Born in Apuan village in Tabanan, Wianta graduated from the ASRI Yogyakarta Arts Institute in 1974. He quickly left classical Balinese painting styles and adopted abstract art, using symbols and forms. Yet they are still spiritually Balinese. He also has created various installation pieces.
He wrote an anthology of poems a few years ago.
His paintings are collected in Thailand, Japan, Australia, Germany, Luxembourg, France and Belgium.
Bonnet still wanted to maintain the quality of the arts and had long been looking to build an art museum. The idea first formed before the Second World War. Cokorda Gede Agung Sukawati donated the land, which is now in the centre of Ubud, and Bonnet designed the gardens.

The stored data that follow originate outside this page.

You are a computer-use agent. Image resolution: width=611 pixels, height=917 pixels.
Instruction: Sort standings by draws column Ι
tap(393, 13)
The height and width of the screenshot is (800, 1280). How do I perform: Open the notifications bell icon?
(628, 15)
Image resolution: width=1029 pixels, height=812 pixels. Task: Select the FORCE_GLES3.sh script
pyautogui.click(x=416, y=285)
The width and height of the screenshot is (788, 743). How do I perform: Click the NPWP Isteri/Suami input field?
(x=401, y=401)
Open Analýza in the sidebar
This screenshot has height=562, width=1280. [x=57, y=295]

Puri Lukisan opened in 1956 and has been very successful. Many heads of state visited. President Prasad of India visited in 1967. The same year President Tito and Madame Tito of Yugoslavia visited. In 1968 Ho Chi Minh, in a white Chinese jacket and black pants, visited from Vietnam – he did not say a word. Later the same year the King of Thailand and Queen Sirikit came. Then the Vice President of Egypt visited and after him Bobby Kennedy, the Attorney General of the United States. In 1971 the Queen of Holland paid a visit. Then Prince Philip arrived from England, but he just visited Cokorda Gede Agung Sukawati and not the museum.
The ex-king and Queen of Belgium visited and so did Rockefeller, the Vice President of the United States, in 1975.
There are now three buildings housing a permanent collection of Balinese art and often there is an exhibition.